A CW complex is a topological space constructed by gluing together cells of varying dimensions. It provides a flexible way to build spaces that are important in algebraic topology. In the exercise, the space \(L(X)\) is a CW complex with the following structure:

• 0-Cell: This is a point, which in our context, is the basepoint \(x_0\).
• 1-Cells: These are line segments representing loops in the space \(X\) that start and end at the basepoint \(x_0\).
• 2-Cells: These are shapes like triangles that are mapped into \(X\) and glued along the segments to ensure the structure of relations between loops holds.

Each cell plays a critical role in constructing the space by adding layers of structure and complexity.
The 0-cell provides a starting point, while 1-cells capture the loop-like paths essential for understanding \(X\)'s fundamental group. The 2-cells further define how these loops relate via homotopy, completing the topological picture of \(L(X)\).

The fundamental group, denoted as \(\pi_1\), is a way to study the shape of a space through loops. Each loop is a path that starts and ends at a fixed point, known as the basepoint. In the problem, we're looking at the fundamental group \(\pi_1(L(X))\) and its relation to \(\pi_1(X, x_0)\).

• In \(L(X)\), each 1-cell represents a loop from the basepoint around the complex, embodying an element of the fundamental group.
• The fundamental group is about finding all possible loops in this space that can be continuously changed into one another, a process known as homotopy.

Importantly, the exercise demonstrates that the fundamental group of the CW complex \(L(X)\) is isomorphic to that of the original space \(X\). This means there is a one-to-one correspondence between loops in both spaces, preserving the loop structure through an isomorphism, created by mapping from \(L(X)\) to \(X\). This underlies the idea that the fundamental structure of \(X\) in terms of loops is fully captured by the structure of \(L(X)\).

Homotopy is a concept that describes when two shapes, functions, or spaces can be transformed into each other through continuous deformations. This idea is essential in understanding how loops in our spaces relate to each other.

• Continuous Transformation: Homotopy considers two paths equivalent if one can be smoothly morphed into the other without breaking. In our problem, this relates to how the 2-cells dictate path changes.
• Triangles and Loops: The 2-cells in a CW complex, particularly in \(L(X)\), facilitate homotopy by defining relationships between loops.
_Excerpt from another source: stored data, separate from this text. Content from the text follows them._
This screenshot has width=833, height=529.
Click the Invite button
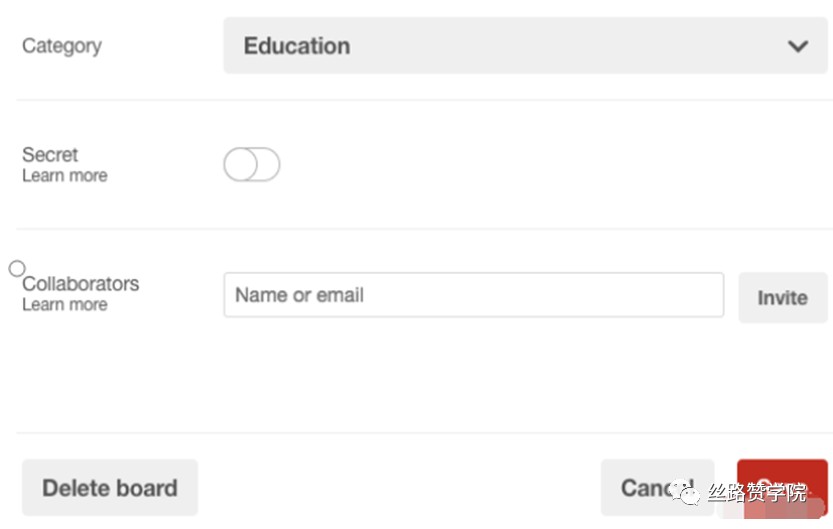(783, 297)
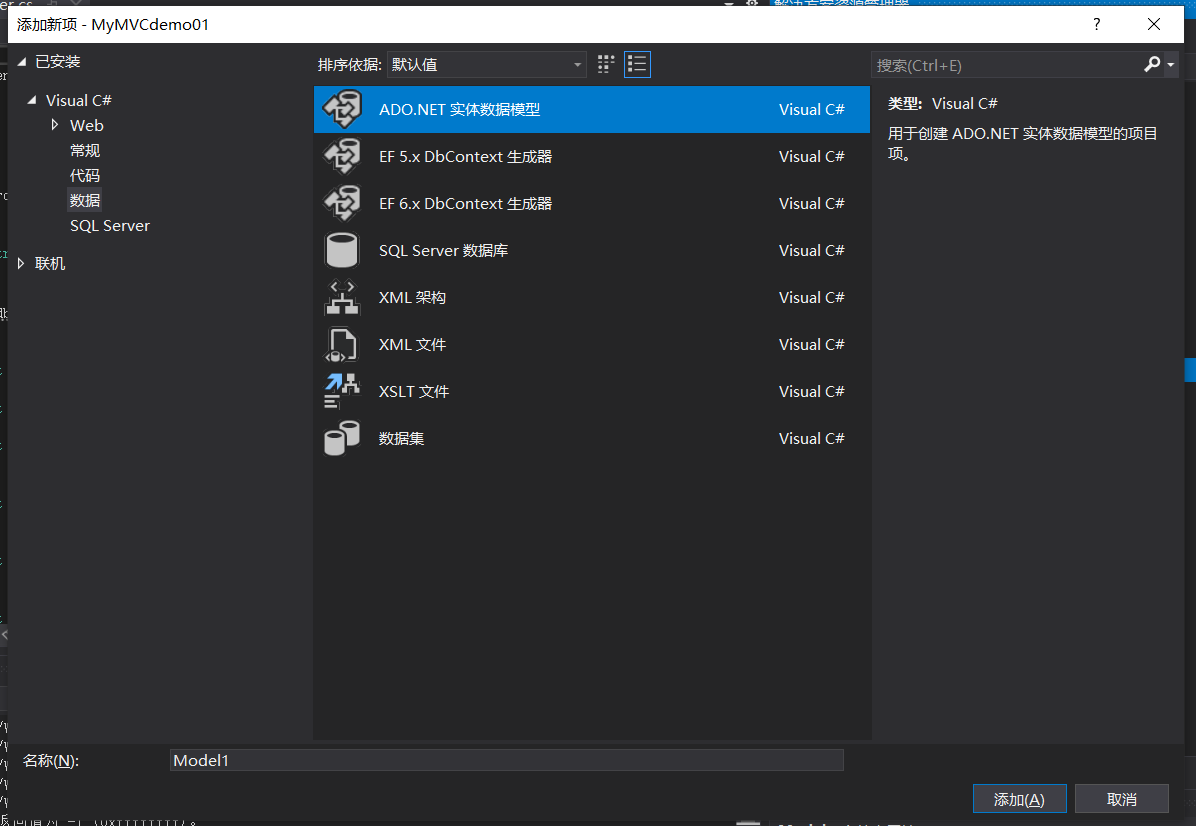The image size is (1196, 826).
Task: Click the 添加 button
Action: click(1019, 798)
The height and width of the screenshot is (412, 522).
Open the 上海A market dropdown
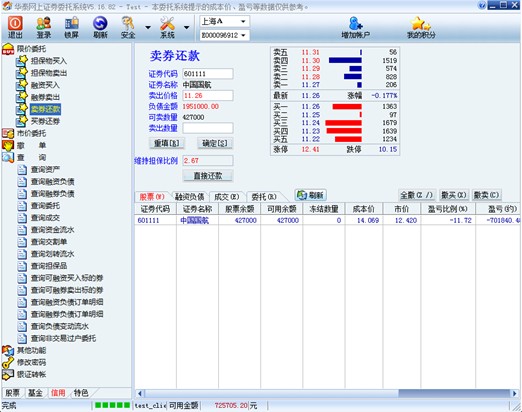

These triangles map into \(X\), anchoring their vertices to the basepoint and aligning their edges with loop paths.
• Preservation of Structure: The whole setup ensures that the homotopy relations (like contractions of loops) present in \(X\) are reflected in \(L(X)\), thanks to the attachment of 2-cells that represent these transformations.

By understanding homotopy, we see how spaces are connected deeply, beyond just the loops themselves, ensuring that the spaces \(X\) and \(L(X)\) mirror each other in terms of topological properties. This is key in proving that the respective fundamental groups are isomorphic, as the relations between loops, dictated by homotopy, are preserved.